- [ACTIVITY] Select the lines of the records containing the word "computer" and list them.

- [TASK INPUT]
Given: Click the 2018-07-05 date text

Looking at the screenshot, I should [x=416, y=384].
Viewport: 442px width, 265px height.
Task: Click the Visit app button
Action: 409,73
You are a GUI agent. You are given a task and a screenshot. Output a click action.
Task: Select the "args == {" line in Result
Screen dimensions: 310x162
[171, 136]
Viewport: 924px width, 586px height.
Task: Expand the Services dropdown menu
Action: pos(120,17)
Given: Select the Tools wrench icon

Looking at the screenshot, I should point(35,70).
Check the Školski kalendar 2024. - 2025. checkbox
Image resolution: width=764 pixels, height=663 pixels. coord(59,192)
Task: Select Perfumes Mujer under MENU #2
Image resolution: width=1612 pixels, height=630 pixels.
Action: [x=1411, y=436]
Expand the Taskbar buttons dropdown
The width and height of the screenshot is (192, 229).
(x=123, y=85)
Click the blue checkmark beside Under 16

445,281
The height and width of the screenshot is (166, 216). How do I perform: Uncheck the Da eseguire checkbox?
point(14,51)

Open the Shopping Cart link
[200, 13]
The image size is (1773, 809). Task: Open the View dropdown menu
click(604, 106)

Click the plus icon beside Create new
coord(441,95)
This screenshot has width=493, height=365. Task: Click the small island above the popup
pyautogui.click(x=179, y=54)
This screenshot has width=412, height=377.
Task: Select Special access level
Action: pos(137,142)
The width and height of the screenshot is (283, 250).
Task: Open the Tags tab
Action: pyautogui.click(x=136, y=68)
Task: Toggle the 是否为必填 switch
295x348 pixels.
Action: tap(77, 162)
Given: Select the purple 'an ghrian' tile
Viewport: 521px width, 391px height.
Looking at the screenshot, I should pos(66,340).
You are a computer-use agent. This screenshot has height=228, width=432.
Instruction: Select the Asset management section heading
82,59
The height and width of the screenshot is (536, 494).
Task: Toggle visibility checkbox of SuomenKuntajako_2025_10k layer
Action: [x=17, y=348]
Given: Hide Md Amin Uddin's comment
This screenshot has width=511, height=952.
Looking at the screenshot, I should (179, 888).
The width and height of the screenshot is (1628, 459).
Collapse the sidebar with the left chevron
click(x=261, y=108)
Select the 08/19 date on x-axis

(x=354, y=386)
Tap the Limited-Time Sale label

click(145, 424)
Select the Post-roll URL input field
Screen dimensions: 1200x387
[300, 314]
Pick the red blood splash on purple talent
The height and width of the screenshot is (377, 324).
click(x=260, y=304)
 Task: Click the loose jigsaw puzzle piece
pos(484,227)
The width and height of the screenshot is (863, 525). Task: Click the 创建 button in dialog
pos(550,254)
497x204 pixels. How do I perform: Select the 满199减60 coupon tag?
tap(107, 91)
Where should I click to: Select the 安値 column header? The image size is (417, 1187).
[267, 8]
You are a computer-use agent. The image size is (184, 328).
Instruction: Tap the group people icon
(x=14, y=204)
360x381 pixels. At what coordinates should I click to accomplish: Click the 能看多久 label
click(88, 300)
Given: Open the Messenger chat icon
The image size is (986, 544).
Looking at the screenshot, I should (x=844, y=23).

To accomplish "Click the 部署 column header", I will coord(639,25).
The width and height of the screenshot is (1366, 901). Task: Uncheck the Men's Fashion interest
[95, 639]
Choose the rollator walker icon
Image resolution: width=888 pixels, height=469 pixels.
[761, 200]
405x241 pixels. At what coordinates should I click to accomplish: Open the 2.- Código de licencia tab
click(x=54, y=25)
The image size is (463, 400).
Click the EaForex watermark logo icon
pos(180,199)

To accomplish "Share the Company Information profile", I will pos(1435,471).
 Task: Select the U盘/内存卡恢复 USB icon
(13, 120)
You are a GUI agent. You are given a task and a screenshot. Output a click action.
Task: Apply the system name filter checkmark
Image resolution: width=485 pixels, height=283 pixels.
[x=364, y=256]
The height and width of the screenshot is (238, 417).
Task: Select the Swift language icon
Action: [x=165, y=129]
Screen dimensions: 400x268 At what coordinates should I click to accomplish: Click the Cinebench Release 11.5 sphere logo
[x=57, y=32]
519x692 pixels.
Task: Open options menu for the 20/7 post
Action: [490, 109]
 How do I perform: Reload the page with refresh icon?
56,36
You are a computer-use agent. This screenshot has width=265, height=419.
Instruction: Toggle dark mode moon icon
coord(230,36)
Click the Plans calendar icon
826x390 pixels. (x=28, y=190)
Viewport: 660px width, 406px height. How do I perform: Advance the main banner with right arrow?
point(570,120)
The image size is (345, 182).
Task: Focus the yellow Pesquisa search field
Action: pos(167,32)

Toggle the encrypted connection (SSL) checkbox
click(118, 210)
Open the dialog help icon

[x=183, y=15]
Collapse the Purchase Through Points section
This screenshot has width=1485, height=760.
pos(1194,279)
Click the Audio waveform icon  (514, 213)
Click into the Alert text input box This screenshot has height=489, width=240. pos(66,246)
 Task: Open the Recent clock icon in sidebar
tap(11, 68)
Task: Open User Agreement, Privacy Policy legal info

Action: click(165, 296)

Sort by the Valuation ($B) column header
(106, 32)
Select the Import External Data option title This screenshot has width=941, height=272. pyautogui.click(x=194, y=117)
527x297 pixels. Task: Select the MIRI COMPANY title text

- [FINISHED TASK]
You are a computer-use agent. This screenshot has height=228, width=432.
You are a computer-use agent. The image size is (184, 328).
You are a computer-use agent. This screenshot has width=265, height=419.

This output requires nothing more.